Combine Auth0 roles with Beluga AI’s auth package for fine-grained access:

import "github.com/lookatitude/beluga-ai/auth"
func requireRole(role string, next http.Handler) http.Handler {
return http.HandlerFunc(func(w http.ResponseWriter, r *http.Request) {
roles := UserRoles(r.Context())
for _, r := range roles {
if r == role {
next.ServeHTTP(w, r.WithContext(r.Context()))
return
}
}
http.Error(w, "Forbidden", http.StatusForbidden)
})
}

Use OpenTelemetry spans to record authentication events for compliance and debugging:

span.SetAttributes(
attribute.String("auth.provider", "auth0"),
attribute.String("auth.method", "jwt"),
attribute.String("user.id", claims.Sub),
)

Cause: The token is expired, malformed, or signed for a different audience.

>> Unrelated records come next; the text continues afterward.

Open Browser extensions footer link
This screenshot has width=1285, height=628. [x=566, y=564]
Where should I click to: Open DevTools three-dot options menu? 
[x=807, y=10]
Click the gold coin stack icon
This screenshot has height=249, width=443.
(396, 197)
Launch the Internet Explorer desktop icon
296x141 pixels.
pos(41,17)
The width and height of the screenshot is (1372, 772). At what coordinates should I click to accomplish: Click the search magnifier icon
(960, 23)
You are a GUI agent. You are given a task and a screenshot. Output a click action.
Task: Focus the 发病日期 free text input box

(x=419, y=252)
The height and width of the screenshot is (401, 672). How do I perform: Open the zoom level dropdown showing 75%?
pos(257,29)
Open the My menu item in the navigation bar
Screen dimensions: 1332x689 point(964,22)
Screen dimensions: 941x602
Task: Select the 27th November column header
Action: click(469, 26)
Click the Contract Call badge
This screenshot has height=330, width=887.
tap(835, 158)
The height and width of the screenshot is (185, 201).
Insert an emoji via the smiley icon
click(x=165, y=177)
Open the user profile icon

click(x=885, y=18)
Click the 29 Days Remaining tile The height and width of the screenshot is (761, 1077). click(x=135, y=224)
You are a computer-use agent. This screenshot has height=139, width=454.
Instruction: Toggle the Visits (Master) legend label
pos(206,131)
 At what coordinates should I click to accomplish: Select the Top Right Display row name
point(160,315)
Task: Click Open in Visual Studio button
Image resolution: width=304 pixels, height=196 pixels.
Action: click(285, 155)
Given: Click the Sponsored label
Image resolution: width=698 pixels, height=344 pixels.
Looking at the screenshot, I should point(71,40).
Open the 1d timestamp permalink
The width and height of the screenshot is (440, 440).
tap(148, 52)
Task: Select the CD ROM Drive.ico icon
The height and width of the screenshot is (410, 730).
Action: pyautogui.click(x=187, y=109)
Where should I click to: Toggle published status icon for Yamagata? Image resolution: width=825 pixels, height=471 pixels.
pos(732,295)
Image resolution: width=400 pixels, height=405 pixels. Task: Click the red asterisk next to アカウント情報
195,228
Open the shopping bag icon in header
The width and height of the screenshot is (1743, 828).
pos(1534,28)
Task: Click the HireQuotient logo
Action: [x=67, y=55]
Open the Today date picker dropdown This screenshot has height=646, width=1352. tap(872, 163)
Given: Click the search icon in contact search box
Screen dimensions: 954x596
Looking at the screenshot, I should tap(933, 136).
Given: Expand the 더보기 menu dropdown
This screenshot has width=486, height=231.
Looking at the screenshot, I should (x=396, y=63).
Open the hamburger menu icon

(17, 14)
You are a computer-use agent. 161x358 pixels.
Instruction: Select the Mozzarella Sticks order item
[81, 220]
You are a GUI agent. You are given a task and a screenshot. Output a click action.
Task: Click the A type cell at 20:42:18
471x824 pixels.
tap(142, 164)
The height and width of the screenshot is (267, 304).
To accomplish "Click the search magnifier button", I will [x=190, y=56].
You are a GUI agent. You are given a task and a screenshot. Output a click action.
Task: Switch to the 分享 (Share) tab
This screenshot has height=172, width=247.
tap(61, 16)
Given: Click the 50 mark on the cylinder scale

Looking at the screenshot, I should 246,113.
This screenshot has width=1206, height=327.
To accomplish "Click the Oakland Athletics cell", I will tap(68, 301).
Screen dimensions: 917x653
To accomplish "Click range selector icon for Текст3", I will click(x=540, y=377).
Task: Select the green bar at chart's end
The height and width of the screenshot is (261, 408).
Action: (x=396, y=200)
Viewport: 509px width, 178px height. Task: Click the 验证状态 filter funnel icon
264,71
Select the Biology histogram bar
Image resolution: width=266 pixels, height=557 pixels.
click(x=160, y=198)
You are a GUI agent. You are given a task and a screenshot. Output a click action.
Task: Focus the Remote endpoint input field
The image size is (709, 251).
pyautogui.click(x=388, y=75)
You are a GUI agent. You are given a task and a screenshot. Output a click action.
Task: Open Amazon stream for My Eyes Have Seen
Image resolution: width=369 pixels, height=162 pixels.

Resolution: Verify that AUTH0_DOMAIN and AUTH0_AUDIENCE match the values configured in your Auth0 API application. Inspect the token payload at jwt.io to confirm the aud and iss claims.

Cause: The JWKS endpoint at https://{domain}/.well-known/jwks.json is unreachable, or the token’s kid does not match any key in the JWKS response.

Resolution: Confirm network connectivity to your Auth0 domain. If you cache JWKS keys, ensure the cache refreshes when an unknown kid is encountered.